Akhir-akhir ini Negara lebih fokus dalam membangun strategi untuk bagaimana,
menjaga dan memepertahankan PANCASILA sebagai ideolgi Negara. Dari strategi ini
maka melalui kerja pemerintahan JOKOWI JILID dua (2), telah membentuk Badan
Pembinaan Idiologi Pancasila yang disingkat menjadi BPIP. Badan ini berada di bawah dan bertanggung jawab kepada Presiden
yang memiliki tugas untuk, membantu Presiden dalam merumuskan arah kebijakan
pembinaan ideologi Pancasila, melaksanakan koordinasi, sinkronisasi, pengendalian
pembinaan ideologi Pancasila secara menyeluruh dan berkelanjutan, melaksanakan penyusunan
standarisasi pendidikan dan pelatihan, serta memberikan rekomendasi berdasarkan
hasil kajian terhadap kebijakan atau regulasi yang bertentangan dengan
Pancasila kepada lembaga tinggi negara, kementerian/lembaga, pemerintahan
daerah, organisasi sosial politik, dan komponen masyarakat lainnya. BPIP
merupakan revitalisasi dari Unit Kerja Presiden Pembinaan Ideologi Pancasila
(UKP-PIP). Berdasarkan penjebaran tugas BPIP tersebut maka, inti dari
tugas BPIP ialah mengawasi dan meneliti setiap lembaga
tinggi negara, kementerian/lembaga, pemerintahan daerah, organisasi sosial
politik, dan komponen masyarakat lainnya agar arah kerjanya sesuai dengan
ideologi negara atau tidak bertentangan dengan PANCASILA. Dalam melaksanakan
tugas pengawasan dan penelitian tersebut, jika menemukan salah satu
instansi/organisasi/kelompok tertentu yang arah kerjanya bertentangan dengan
PANCASILA, BPIP akan merekomendasikan ke Presiden untuk di tindak lanjuti
melalui lembaga-lembaga kenegaraan yang memiliki tanggung jawab dalam persoalan
tersebut. Saat ini dalam struktur kerja BPIP, yang menjabat sebagai ketua dewan
pengara adalah Megawati Soekarnoputri. BPIP ini telah dibentuk pada tanggal 28
februari 2018 dengan berlandaskan pada peraturan presiden nomor 7 tahun 2018.
Sampai saat ini, Badan Pembinaan Idiologi Pancasila (BPIP) telah berusia 2 tahun.

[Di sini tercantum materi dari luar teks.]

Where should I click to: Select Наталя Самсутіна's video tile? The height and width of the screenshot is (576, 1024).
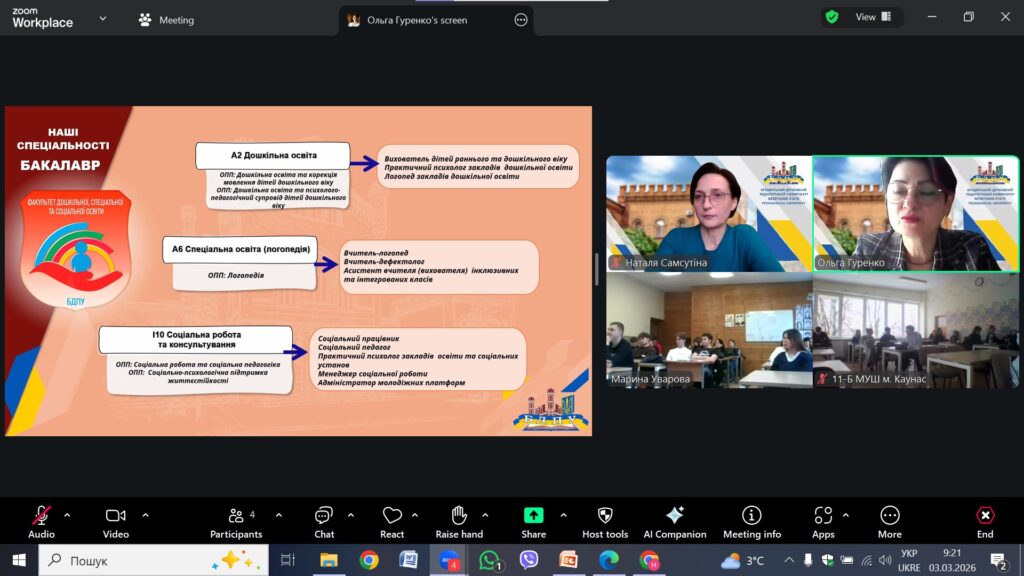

Dengan usia kerja 2 tahun ini tentu sebagai elemen masyarakat juga ikut serta dalam
memperhatikan kinerja kerja dari badan tersebut. Berdasarkan hasil pengamatan
secara umum terkait fungsi dan tugas kerja BPIP jelas membuktikan bagi kita
bahwa badan ini semenjak dibentuk tidak memiliki efek yang berpengaruh terhadap
sistem pemerintahan di Indonesia. Hal ini dapat dibuktikan melalui berbagai
program dan kebijakan Negara seperti, pemangkasan subsidi BBM, menaikan iuran
BPJS, privatisasi sektor-sektor produktif rakyat, komersialisasi, investasi,
sistem out sorsing, penghilangan tanggung jawab negara terhadap tenaga kerja
honorer, penggusuran, perampasan lahan, korupsi, dan lain-lain, yang seharusnya
diintervensi oleh BPIP toh tidak dijalankan oleh badan tersebut, ironisnya
corak dari program-program negara tersebut mutlak bertentangan dengan
PANCASILA. Dari beberapa program yang telah dibeberkan diatas, merupakan bentuk
titipan program dari musuh PANCASILA namun kenyataannya, program dari musu
PANCASILA tersebut disahkan dan dilegitimasi oleh Negara. Mengapa Negara selalu
saja melegitimasi segala program dan agenda kerja yang bertentangan dengan
PANCASILA??? Ini dasarnya. Pelaksanaan
berbagai agenda perombakan struktural itu terhenti pasca peristiwa G30S dan
penggulingan Soekarno dari tampuk kekuasaan. Setelah itu A-Soeharto memegang
tampuk kekuasaan dan menjadi sekutu bagi kekuatan Kolonialis-Imperialis yang
dikomandoi oleh Amerika Serikat beserta sekutu dan antek-anteknya. Di mulai
dengan penerbitan UU 7, 8, dan 9 Tahun 1966 serta UU Nomor 1 dan 12 Tahun 1967,
perekonomian Indonesia secara berangsur-angsur berbalik arah menuju pelembagaan
neo-kolonialisme. Sejak awal sampai akhir kekuasaannya, Rezim A-Soeharto-Orbais
tidak melaksanakan Pancasila dan UUD 1945 sebagaimana yang dikehendaki oleh
para pendiri bangsa. Pelaksanaan Pancasila disesuaikan dengan perkembangan
zaman dan kemauan rezim A-Soeharto sebagai 'penguasa baru'.(kompassiana.com).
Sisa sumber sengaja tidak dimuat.